Lo que sí se sabe es que hubo ciertos cambios de actitud, de rutinas y aprendizajes después de emergencias como el terremoto de 2010, o los mega incendios forestales de 2017 y 2023, que se mantuvieron un tiempo, pero que paulatinamente fueron debilitándose e incluso desapareciendo y hoy solo unos pocos los mantienen.
La solidaridad entre vecinos, la relación de proximidad entre las personas, forzada o voluntaria, en la mayoría de los casos ya no existe; se volvió al individualismo y a la vida centrada en un círculo íntimo y cerrado, afectando negativamente un capital social que siempre emerge de las catástrofes y que puede ser muy valioso no solo en situaciones de emergencia, sino porque potenciar los lazos de confianza y relaciones comunitarias son muy deseables y sanos para la vida social.
En materia de prevención, pareciera que algunos aprendieron la lección, pero muchos otros ya olvidaron todas las recomendaciones. En lo cotidiano, por ejemplo, estacionar siempre en forma de salida, por ejemplo, era una de las medidas simples y fáciles de adoptar después del terremoto de 2010, pero que ya pocos aplican. Lo mismo ocurre con otras conductas, como siempre visualizar las salidas de emergencia cuando se asiste a un lugar desconocido y de afluencia de público, tener un stock de alimentos no perecibles, linternas con pilas cargadas y agua en caso de corte del suministro.
En materia institucional los avances son más lentos de lo deseado. Existen algunos progresos que deben ser reconocidos, como la creación del Servicio Nacional de Prevención y Respuesta ante Desastres (Senapred) que reemplazó a la cuestionada Onemi, y los cambios que se aplicaron a las normativas de construcción y telecomunicaciones.

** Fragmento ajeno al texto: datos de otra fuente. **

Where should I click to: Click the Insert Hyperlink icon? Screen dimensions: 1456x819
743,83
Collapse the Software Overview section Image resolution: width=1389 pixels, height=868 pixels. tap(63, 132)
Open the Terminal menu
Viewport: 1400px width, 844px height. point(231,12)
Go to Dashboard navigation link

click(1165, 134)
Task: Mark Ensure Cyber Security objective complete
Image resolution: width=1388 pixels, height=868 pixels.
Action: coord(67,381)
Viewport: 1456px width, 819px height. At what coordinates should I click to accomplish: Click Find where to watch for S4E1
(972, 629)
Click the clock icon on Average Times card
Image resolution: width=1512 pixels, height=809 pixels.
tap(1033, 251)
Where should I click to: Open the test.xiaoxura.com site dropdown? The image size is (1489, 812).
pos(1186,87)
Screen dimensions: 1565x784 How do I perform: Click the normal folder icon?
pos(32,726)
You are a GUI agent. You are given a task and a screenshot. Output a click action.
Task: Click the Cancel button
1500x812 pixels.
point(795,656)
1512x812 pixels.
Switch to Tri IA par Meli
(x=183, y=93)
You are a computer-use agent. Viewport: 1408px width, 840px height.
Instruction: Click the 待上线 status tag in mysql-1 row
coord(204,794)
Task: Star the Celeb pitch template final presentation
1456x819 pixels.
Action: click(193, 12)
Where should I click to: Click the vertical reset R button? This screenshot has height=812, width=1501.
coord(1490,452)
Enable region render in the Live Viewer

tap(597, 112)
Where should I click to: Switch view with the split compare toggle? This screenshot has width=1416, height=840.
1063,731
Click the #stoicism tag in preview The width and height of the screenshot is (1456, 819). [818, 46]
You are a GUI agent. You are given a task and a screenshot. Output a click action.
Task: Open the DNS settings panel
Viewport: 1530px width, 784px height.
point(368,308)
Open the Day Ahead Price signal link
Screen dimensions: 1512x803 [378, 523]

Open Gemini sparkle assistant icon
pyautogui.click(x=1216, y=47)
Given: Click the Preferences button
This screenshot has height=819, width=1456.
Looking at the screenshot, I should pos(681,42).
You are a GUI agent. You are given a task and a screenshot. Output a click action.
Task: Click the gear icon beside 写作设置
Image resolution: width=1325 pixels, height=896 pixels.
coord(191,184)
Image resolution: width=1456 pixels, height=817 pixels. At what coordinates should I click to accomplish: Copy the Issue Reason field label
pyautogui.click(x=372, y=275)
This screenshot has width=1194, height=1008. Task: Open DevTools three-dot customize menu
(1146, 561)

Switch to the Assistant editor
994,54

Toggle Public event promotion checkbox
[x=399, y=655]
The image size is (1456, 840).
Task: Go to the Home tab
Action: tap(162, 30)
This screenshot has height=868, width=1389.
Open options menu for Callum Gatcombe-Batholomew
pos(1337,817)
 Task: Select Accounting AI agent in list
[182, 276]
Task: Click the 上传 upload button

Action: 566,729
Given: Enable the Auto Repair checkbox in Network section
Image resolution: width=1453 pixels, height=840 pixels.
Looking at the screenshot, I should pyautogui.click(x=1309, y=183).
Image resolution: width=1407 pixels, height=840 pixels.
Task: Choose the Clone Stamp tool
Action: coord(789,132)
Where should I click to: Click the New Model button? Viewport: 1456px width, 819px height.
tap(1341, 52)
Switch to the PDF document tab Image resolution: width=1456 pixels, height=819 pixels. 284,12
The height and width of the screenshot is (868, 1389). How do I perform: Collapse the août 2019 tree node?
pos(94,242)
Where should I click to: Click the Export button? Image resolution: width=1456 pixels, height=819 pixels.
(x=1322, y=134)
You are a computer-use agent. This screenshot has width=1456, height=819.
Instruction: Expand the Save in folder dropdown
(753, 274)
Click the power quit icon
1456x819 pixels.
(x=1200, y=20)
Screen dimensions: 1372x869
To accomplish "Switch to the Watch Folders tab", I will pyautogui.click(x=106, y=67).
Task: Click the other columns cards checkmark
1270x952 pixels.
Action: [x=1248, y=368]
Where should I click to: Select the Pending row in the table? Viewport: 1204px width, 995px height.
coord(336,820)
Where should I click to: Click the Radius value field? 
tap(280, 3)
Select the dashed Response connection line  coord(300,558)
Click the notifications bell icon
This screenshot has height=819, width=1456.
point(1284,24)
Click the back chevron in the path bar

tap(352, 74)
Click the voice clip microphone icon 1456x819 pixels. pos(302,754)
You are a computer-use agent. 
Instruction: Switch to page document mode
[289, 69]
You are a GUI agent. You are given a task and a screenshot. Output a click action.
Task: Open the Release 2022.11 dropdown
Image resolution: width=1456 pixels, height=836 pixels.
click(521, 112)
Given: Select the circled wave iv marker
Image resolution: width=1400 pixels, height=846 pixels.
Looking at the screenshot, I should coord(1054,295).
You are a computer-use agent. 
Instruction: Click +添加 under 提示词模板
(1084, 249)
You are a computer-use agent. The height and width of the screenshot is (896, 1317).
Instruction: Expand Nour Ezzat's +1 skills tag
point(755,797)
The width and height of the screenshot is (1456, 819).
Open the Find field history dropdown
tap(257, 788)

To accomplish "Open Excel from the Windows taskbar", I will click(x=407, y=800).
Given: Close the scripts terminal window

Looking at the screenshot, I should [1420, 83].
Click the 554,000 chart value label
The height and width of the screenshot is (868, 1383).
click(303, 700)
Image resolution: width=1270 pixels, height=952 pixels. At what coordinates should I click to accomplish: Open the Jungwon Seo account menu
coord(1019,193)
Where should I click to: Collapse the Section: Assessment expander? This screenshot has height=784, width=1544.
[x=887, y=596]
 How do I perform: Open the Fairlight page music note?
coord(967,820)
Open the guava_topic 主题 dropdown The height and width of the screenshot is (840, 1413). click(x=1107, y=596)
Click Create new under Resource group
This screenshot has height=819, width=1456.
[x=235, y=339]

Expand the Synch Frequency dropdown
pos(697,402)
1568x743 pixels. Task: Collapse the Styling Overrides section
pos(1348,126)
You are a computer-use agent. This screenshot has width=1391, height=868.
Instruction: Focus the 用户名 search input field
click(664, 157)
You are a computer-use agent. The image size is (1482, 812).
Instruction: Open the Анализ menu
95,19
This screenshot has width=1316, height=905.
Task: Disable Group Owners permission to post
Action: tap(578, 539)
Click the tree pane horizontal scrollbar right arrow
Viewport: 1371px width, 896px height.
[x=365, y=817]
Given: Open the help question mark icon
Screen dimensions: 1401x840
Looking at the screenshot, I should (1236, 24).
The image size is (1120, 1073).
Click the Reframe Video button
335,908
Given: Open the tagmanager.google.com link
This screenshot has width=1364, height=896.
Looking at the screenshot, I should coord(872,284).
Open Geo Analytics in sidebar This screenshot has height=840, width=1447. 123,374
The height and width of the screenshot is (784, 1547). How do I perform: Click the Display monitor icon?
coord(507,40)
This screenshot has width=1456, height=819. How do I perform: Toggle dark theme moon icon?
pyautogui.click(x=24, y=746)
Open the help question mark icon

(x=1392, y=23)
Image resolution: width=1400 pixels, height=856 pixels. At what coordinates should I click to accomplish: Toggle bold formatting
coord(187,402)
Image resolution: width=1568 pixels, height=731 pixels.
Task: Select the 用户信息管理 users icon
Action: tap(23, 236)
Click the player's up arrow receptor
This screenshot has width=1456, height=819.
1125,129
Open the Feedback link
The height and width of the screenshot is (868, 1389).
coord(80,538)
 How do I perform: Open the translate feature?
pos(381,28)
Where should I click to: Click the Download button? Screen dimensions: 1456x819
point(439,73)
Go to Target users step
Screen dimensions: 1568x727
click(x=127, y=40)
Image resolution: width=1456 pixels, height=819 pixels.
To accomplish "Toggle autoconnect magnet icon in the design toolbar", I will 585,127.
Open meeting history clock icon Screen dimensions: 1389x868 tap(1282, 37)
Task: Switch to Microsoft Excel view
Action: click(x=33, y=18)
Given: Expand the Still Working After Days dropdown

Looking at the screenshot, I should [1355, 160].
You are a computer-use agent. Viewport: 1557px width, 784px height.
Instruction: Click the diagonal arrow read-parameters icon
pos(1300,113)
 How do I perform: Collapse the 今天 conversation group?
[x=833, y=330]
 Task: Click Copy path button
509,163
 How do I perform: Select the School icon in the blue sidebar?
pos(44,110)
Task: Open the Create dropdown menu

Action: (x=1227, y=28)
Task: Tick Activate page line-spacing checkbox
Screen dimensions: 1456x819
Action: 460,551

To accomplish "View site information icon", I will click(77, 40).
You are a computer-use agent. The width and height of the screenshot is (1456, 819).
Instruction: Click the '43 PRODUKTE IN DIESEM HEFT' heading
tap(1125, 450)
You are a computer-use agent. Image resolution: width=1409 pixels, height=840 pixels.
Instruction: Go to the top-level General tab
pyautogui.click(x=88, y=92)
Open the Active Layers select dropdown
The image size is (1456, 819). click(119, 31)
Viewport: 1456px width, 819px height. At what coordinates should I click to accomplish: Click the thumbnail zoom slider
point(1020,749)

Pero otras modificaciones legales, que involucran a las propias comunas, como son los planes para la reducción de desastres y los planes comunales de emergencia, son casi letra muerta.
En Ñuble solo Pemuco y Chillán -que recibió la aprobación el pasado lunes- tienen acreditados sus programas de acuerdo a la nueva normativa sobre prevención y gestión de catástrofes naturales y antrópicas.
En una zona como la nuestra, siempre expuesta a catástrofes naturales y después de una década en que ha sufrido emergencias devastadoras de la historia, se podría pensar que los aprendizajes hubiesen sido mucho mayores, en la institucionalidad, pero sobre todo en la ciudadanía, lo que lamentablemente no ha ocurrido, como lo demostró la Encuesta de Percepción y Preparación ante procesos de riesgo de desastres en Ñuble, que realizó el Centro de Estudios Ñuble de la UBB, donde solo un 20% de los hogares reconoció tener algún tipo de plan ante una emergencia.
La educación constante de las medidas de prevención y sobre todo la responsabilidad individual para hacer de la previsión efectiva un comportamiento habitual que debe traspasarse a las generaciones futuras serán la clave para que en cualquier momento -en 20 o 60 años, o quizás mañana- quienes vivan una nueva catástrofe tengan incorporada en su rutina esas conductas positivas que no deben desaparecer a medida que el tiempo comienza a oscurecer los recuerdos de un terremoto o un megaincendio.